Valvular Heart Disease
Symptoms of Valvular Disease
Valvular disease can be present and totally without demonstrated
symptoms. However, in some cases, symptoms of valvular disease
can be mild or very self-limiting. Symptoms may include weakness
and fatigue, irregular heart rhythms, rapid heart rate, shortness
of breath, chest discomfort, and dizziness.
Symptoms may depend on how advanced the valvular disease is and
which of the heart valves is involved. Valvular disease may become
progressive with time and lead to congestive heart failure, strokes,
blood clots, and heart attacks.
Diagnosis of Valvular Disease
Your physician will usually obtain an echocardiogram that reproduces
images of the valves and the heart chambers through utilization
of ultrasound waves. This echocardiogram assesses the function
of each of the heart valves as well as the efficiency of the heart
as it pumps blood to the body.
A chest x-ray may be ordered to determine any enlargement of the
heart. An electrocardiogram (EKG) can be assessed to reveal enlargement
of the heart chambers and to detect irregularity of the heart rhythm.
Cardiac catheterization can also be utilized to better clarify
valvular function and further analyze the possible abnormalities.
A special catheter is passed from a major vessel in the leg or
arm to the heart, and precise pressures can be analyzed across
the valves that indicate their degree of function and efficiency
in the management of blood flow across them. This study will allow
your physician to determine what corrective action is required
to effectively treat your valvular disease.
Treatment of Valvular Disease
Valvular disease may require no treatment measures at all. However,
when it is symptomatic and progressive, the goals of treatment
will be to effectively address the symptoms and alleviate the workload
of the heart. In some cases, this can be managed through the use
of medications alone. While in others, surgical or procedural intervention
may be required.
Medication management can be utilized to assist the heart in working
more effectively as a pump thus reducing its workload, maintaining
appropriate fluid balance, and addressing any heart rhythm abnormalities.

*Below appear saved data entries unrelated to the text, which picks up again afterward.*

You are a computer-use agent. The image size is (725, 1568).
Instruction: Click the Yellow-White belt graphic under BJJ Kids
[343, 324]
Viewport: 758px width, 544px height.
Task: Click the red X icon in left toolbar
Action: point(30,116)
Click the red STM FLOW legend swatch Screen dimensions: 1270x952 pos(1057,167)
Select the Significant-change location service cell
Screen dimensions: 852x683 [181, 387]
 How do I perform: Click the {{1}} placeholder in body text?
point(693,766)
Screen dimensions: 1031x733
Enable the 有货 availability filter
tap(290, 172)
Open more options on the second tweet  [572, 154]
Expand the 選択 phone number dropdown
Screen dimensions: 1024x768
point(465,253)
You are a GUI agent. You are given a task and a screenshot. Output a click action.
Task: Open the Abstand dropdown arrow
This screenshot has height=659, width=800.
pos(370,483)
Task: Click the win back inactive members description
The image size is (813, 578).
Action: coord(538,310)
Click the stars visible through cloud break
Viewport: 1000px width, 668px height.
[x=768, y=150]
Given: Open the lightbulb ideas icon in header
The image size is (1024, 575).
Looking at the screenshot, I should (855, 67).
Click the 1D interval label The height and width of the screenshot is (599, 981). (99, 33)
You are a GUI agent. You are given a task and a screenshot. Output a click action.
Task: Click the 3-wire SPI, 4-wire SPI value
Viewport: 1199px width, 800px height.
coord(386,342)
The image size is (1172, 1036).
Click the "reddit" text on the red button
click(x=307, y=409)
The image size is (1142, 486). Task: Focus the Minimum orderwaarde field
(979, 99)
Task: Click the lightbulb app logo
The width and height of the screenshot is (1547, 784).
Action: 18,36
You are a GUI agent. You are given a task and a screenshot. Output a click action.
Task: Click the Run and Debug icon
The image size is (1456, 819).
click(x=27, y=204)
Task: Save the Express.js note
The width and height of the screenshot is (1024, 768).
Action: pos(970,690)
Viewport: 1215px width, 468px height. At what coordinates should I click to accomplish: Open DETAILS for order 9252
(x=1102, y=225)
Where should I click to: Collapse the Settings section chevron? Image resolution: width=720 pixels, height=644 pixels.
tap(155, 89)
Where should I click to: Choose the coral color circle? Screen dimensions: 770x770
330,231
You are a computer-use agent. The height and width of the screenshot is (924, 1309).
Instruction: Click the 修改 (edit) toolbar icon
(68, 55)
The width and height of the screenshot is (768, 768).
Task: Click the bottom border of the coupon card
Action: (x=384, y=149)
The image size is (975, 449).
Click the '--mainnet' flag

Digitalis may be prescribed to affect the contractility of the
heart and improve the pumping action. Diuretics may be required
to alleviate symptoms of fluid overload
and influence electrolyte balance. A wide variety of drugs may
be prescribed to lower blood pressure, decrease heart rate, and
reduce resistance so that the heart’s workload
is decreased.
Anticoagulants may be part of the treatment regimen to prevent
dangerous clot formation.
When valves are surgically replaced with mechanical materials,
patients must be maintained on therapeutic levels of anticoagulant
medication the remainder of their lives because the mechanical
nature of the valve predisposes the patient for clot formation.
When indicated, your physician may advise that you undergo balloon
valvuloplasty. Performed in the cardiac catheterization laboratory,
this procedure involves the use of a special catheter that can
be used to expand the valve area thus reducing the amount of valve
stenosis (narrowing) and improving blood flow across the valve.
More commonly performed on the mitral, tricuspid, and pulmonic
valves, the balloon valvuloplasty technique is not often utilized
to treat aortic stenosis.
Surgical intervention may involve either repair or replacement
of an abnormal heart valve. Repair can involve removing redundant
tissue, tightening the valve support ring,
or removing scar tissue. Actual valve replacement can occur with
either mechanical (metal, plastic, or carbon) valve replacement
or biological (human or animal) valve replacement. Mechanical valve
replacements require implementation of lifelong anticoagulation
maintenance therapy to prevent clot formation.
Biological valve replacements (those from human or animal tissues)
are not as durable as their mechanical counterparts. They may not
require the use of anticoagulation therapy.
Valve surgery is performed in an operating room and involves use
of the heart-lung bypass machine. It is an open-heart surgical
procedure accomplished through an incision in the chest. The recovery
period is similar to that of coronary artery bypass surgery. The
integrity and function of the valve replacement will require routine
check-ups and monitoring via echocardiogram by your physician for
the remainder of the patient’s life.